Directions:
All of the data must be returned exactly as given.

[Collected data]

----

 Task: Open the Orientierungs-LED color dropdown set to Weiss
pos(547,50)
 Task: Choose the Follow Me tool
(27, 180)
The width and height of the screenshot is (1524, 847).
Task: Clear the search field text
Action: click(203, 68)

----

Response:
 Task: Open the Orientierungs-LED color dropdown set to Weiss
pos(547,50)
 Task: Choose the Follow Me tool
(27, 180)
The width and height of the screenshot is (1524, 847).
Task: Clear the search field text
Action: click(203, 68)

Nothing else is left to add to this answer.